## Begin Records supplied

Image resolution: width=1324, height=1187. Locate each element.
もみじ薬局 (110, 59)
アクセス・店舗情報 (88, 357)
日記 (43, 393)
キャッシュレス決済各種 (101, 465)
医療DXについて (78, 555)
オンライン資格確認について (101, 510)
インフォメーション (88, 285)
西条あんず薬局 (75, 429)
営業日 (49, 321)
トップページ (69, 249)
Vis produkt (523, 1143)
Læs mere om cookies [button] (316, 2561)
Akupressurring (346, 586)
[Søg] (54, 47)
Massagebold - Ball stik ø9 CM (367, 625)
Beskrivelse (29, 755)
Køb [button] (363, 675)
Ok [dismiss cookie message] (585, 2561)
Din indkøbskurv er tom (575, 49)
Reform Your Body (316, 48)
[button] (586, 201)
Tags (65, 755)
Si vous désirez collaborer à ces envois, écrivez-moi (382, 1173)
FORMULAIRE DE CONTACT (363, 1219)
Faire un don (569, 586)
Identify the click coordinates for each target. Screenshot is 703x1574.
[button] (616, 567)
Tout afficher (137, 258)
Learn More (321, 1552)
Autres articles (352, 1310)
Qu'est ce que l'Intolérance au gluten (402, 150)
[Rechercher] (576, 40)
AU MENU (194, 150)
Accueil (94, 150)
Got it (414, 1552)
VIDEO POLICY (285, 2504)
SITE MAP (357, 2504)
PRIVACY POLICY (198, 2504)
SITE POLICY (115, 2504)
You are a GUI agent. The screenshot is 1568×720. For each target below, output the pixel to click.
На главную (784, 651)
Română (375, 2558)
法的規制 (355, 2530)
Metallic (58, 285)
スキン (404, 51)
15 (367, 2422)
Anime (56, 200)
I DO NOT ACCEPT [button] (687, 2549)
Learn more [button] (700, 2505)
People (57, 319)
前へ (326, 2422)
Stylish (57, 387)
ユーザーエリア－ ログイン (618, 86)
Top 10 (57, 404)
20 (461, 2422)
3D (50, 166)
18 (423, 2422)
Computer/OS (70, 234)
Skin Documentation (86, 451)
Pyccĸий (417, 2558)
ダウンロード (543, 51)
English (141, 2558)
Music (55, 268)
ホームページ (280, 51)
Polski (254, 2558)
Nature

## End Records supplied

## What this task involves
Could you reproduce only the rows between the one holding "Română (375, 2558)" and the one holding "English (141, 2558)", inclusive, with "Stylish" swapped for "Elegant" and everything else left as it is?

## Solution to this problem
Română (375, 2558)
法的規制 (355, 2530)
Metallic (58, 285)
スキン (404, 51)
15 (367, 2422)
Anime (56, 200)
I DO NOT ACCEPT [button] (687, 2549)
Learn more [button] (700, 2505)
People (57, 319)
前へ (326, 2422)
Elegant (57, 387)
ユーザーエリア－ ログイン (618, 86)
Top 10 (57, 404)
20 (461, 2422)
3D (50, 166)
18 (423, 2422)
Computer/OS (70, 234)
Skin Documentation (86, 451)
Pyccĸий (417, 2558)
ダウンロード (543, 51)
English (141, 2558)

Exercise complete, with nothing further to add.